# Task requirements
Which lines below hold the word "named"? Copy all of them.

(Records from a collection)
┄┄┄┄┄┄┄┄┄┄┄┄┄┄┄┄┄┄┄┄

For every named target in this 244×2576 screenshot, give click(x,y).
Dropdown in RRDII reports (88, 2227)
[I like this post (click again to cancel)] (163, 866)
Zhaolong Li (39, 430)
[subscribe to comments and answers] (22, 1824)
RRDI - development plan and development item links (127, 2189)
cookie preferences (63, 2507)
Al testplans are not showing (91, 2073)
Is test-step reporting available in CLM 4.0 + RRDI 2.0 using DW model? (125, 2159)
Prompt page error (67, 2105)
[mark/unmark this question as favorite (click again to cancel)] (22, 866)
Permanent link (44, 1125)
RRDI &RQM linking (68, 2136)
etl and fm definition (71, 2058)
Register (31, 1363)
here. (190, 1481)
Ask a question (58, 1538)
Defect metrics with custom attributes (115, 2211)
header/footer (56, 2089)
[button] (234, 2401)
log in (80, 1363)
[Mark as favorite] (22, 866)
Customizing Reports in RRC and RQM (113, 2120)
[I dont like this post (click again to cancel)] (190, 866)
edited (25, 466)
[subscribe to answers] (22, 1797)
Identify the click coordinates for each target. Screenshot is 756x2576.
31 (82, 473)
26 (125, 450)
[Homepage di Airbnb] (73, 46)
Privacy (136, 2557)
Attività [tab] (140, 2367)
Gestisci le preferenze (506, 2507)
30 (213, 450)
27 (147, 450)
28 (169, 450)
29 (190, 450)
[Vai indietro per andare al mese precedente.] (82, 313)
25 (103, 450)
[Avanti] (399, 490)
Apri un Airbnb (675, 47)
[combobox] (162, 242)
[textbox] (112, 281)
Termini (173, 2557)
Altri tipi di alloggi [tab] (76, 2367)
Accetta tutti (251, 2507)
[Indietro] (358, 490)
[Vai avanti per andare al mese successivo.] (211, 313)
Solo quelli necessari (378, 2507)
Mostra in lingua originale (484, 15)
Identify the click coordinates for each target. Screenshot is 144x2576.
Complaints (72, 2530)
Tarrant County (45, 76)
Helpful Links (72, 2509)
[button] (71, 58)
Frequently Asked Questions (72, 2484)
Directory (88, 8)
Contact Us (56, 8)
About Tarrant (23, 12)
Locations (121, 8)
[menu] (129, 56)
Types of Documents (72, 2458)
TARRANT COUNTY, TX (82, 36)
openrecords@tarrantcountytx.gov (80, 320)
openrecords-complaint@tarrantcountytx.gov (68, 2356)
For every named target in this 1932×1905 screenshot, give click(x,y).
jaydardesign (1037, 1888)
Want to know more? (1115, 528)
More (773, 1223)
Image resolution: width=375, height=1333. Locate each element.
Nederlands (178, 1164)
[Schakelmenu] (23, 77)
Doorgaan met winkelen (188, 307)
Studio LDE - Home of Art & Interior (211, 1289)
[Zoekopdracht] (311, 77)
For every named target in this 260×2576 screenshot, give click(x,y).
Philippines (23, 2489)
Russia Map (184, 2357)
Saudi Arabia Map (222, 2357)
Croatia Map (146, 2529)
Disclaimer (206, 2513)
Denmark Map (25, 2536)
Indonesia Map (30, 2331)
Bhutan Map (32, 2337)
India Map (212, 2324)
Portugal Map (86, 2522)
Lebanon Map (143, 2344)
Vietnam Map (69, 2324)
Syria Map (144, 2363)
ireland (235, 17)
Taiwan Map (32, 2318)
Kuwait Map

┄┄┄┄┄┄┄┄┄┄┄┄┄┄┄┄┄┄┄┄

# Written solution
For every named target in this 244×2576 screenshot, give click(x,y).
For every named target in this 1932×1905 screenshot, give click(x,y).
For every named target in this 260×2576 screenshot, give click(x,y).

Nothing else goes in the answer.